Support trace for QUIC datagrams

Extend SSL_trace so that it knows how to dump information about the
receipt of a QUIC datagram.

Reviewed-by: Tomas Mraz <tomas@openssl.org>
Reviewed-by: Hugo Landau <hlandau@openssl.org>
(Merged from https://github.com/openssl/openssl/pull/20914)

5 files changed, 58 insertions, 5 deletions

diff --git a/ssl/quic/build.info b/ssl/quic/build.info
index 2d930a29a2..3a9e2d55af 100644
--- a/ssl/quic/build.info
+++ b/ssl/quic/build.info
@@ -13,3 +13,4 @@ SOURCE[$LIBSSL]=quic_channel.c
 SOURCE[$LIBSSL]=quic_tserver.c
 SOURCE[$LIBSSL]=quic_tls.c
 SOURCE[$LIBSSL]=quic_thread_assist.c
+SOURCE[$LIBSSL]=quic_trace.c
diff --git a/ssl/quic/quic_local.h b/ssl/quic/quic_local.h
index 9cedc947b2..d4088d4b69 100644
--- a/ssl/quic/quic_local.h
+++ b/ssl/quic/quic_local.h
@@ -218,6 +218,9 @@ void ossl_quic_conn_raise_protocol_error(QUIC_CONNECTION *qc,
 void ossl_quic_conn_on_remote_conn_close(QUIC_CONNECTION *qc,
                                          OSSL_QUIC_FRAME_CONN_CLOSE *f);
 
+int ossl_quic_trace(int write_p, int version, int content_type,
+                    const void *buf, size_t msglen, SSL *ssl, void *arg);
+
 #  define OSSL_QUIC_ANY_VERSION 0xFFFFF
 
 #  define QUIC_CONNECTION_FROM_SSL_int(ssl, c)   \
diff --git a/ssl/quic/quic_record_rx.c b/ssl/quic/quic_record_rx.c
index 7171896b1d..394050afe6 100644
--- a/ssl/quic/quic_record_rx.c
+++ b/ssl/quic/quic_record_rx.c
@@ -7,6 +7,7 @@
  * https://www.openssl.org/source/license.html
  */
 
+#include <openssl/ssl.h>
 #include "internal/quic_record_rx.h"
 #include "quic_record_shared.h"
 #include "internal/common.h"
@@ -233,6 +234,10 @@ void ossl_qrx_inject_urxe(OSSL_QRX *qrx, QUIC_URXE *urxe)
     urxe->hpr_removed   = 0;
     urxe->deferred      = 0;
     ossl_list_urxe_insert_tail(&qrx->urx_pending, urxe);
+
+    if (qrx->msg_callback != NULL)
+        qrx->msg_callback(0, OSSL_QUIC1_VERSION, SSL3_RT_QUIC_DATAGRAM, urxe + 1,
+                          urxe->data_len, qrx->msg_callback_s, qrx->msg_callback_arg);
 }
 
 static void qrx_on_rx(QUIC_URXE *urxe, void *arg)
@@ -988,10 +993,6 @@ static int qrx_process_datagram(OSSL_QRX *qrx, QUIC_URXE *e,
     if (!PACKET_buf_init(&pkt, data, data_len))
         return 0;
 
-    if (qrx->msg_callback != NULL)
-        qrx->msg_callback(0, OSSL_QUIC1_VERSION, SSL3_RT_QUIC_DATAGRAM, data,
-                          data_len, qrx->msg_callback_s, qrx->msg_callback_arg);
-
     for (; PACKET_remaining(&pkt) > 0; ++pkt_idx) {
         /*
          * A packet smallest than the minimum possible QUIC packet size is not
diff --git a/ssl/quic/quic_trace.c b/ssl/quic/quic_trace.c
new file mode 100644
index 0000000000..614167f2cb
--- /dev/null
+++ b/ssl/quic/quic_trace.c
@@ -0,0 +1,35 @@
+/*
+ * Copyright 2023 The OpenSSL Project Authors.
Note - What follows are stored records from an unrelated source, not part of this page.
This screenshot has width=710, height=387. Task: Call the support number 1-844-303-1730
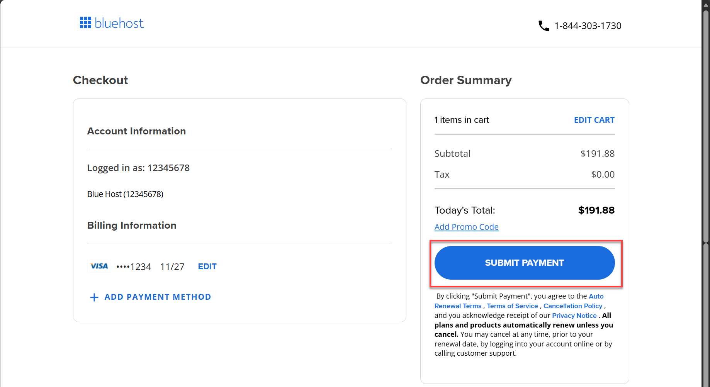[588, 25]
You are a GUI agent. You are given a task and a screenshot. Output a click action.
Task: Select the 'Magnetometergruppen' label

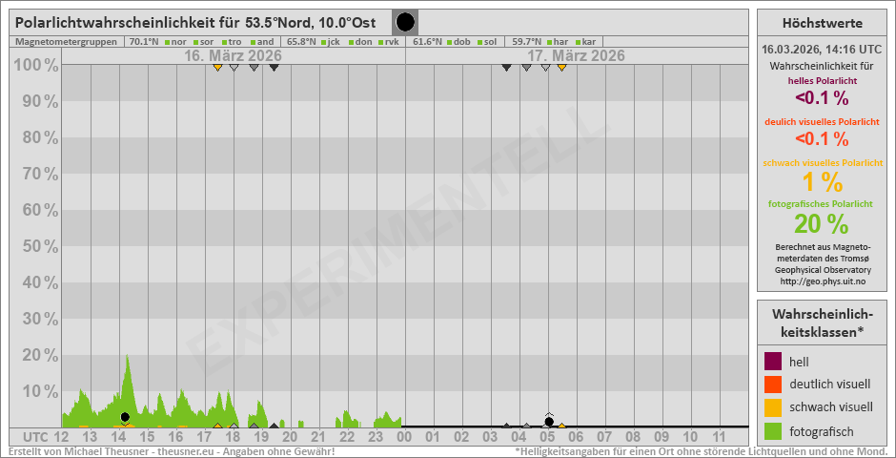pos(66,42)
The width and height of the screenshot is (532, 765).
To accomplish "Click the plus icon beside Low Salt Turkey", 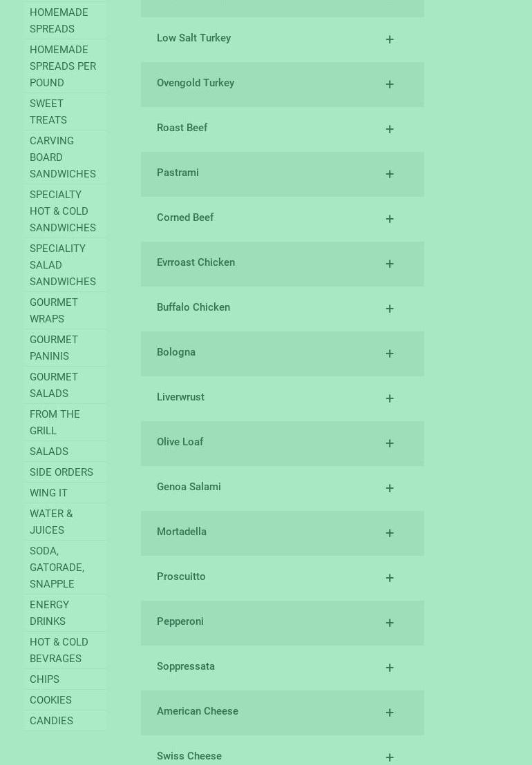I will tap(390, 39).
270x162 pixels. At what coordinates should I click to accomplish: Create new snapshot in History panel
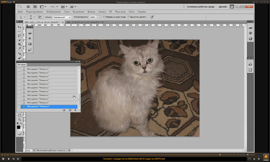click(x=70, y=110)
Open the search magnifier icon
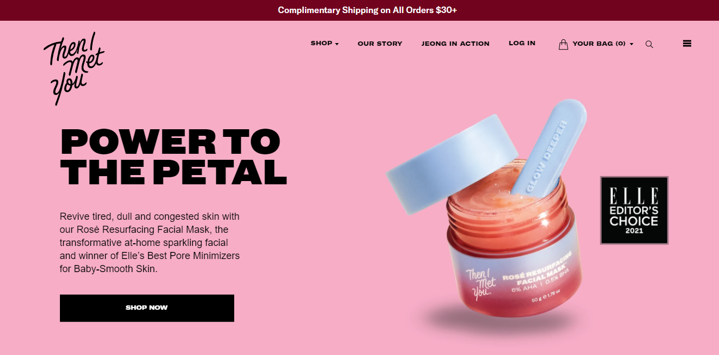This screenshot has height=355, width=719. tap(649, 44)
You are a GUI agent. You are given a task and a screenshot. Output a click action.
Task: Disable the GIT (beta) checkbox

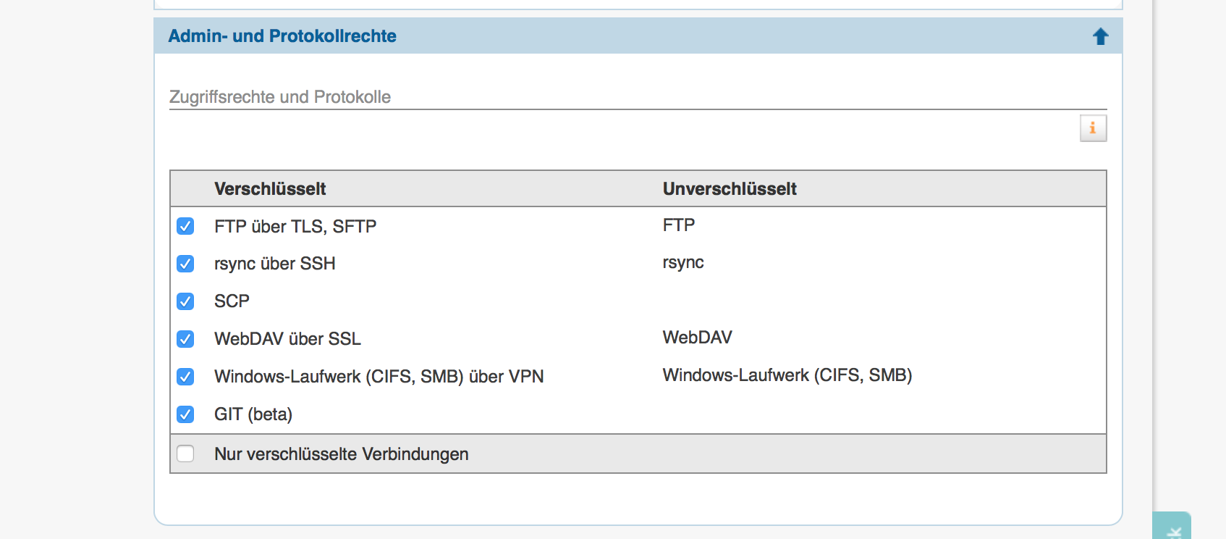pos(185,414)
All Rights Reserved.
+ *
+ * Licensed under the Apache License 2.0 (the "License").  You may not use
+ * this file except in compliance with the License.  You can obtain a copy
+ * in the file LICENSE in the source distribution or at
+ * https://www.openssl.org/source/license.html
+ */
+
+#include <openssl/bio.h>
+#include "../ssl_local.h"
+
+int ossl_quic_trace(int write_p, int version, int content_type,
+                    const void *buf, size_t msglen, SSL *ssl, void *arg)
+{
+    BIO *bio = arg;
+
+    switch (content_type) {
+    case SSL3_RT_QUIC_DATAGRAM:
+        BIO_puts(bio, write_p ? "Sent" : "Received");
+        /*
+         * Unfortunately there is no way of receiving auxilliary information
+         * about the datagram through the msg_callback API such as the peer
+         * address
+         */
+        BIO_printf(bio, " Datagram\n  Length: %zu\n", msglen);
+        break;
+
+    default:
+        /* Unrecognised content_type. We defer to SSL_trace */
+        return 0;
+    }
+
+    return 1;
+}
diff --git a/ssl/t1_trce.c b/ssl/t1_trce.c
index 8d66bf51dd..7776a0bea1 100644
--- a/ssl/t1_trce.c
+++ b/ssl/t1_trce.c
@@ -1702,6 +1702,19 @@ void SSL_trace(int write_p, int version, int content_type,
     const unsigned char *msg = buf;
     BIO *bio = arg;
     SSL_CONNECTION *sc = SSL_CONNECTION_FROM_SSL(ssl);
+#ifndef OPENSSL_NO_QUIC
+    QUIC_CONNECTION *qc = QUIC_CONNECTION_FROM_SSL(ssl);
+
+    if (qc != NULL) {
+        if (ossl_quic_trace(write_p, version, content_type, buf, msglen, ssl,
+                            arg))
+            return;
+        /*
+         * Otherwise ossl_quic_trace didn't handle this content_type so we
+         * fallback to standard TLS handling
+         */
+    }
+#endif
 
     if (sc == NULL)
         return;
@@ -1720,7 +1733,7 @@ void SSL_trace(int write_p, int version, int content_type,
             }
             hvers = msg[1] << 8 | msg[2];
             BIO_puts(bio, write_p ? "Sent" : "Received");
-            BIO_printf(bio, " Record\nHeader:\n  Version = %s (0x%x)\n",
+            BIO_printf(bio, " TLS Record\nHeader:\n  Version = %s (0x%x)\n",
                        ssl_trace_str(hvers, ssl_version_tbl), hvers);
             if (SSL_CONNECTION_IS_DTLS(sc)) {
                 BIO_printf(bio,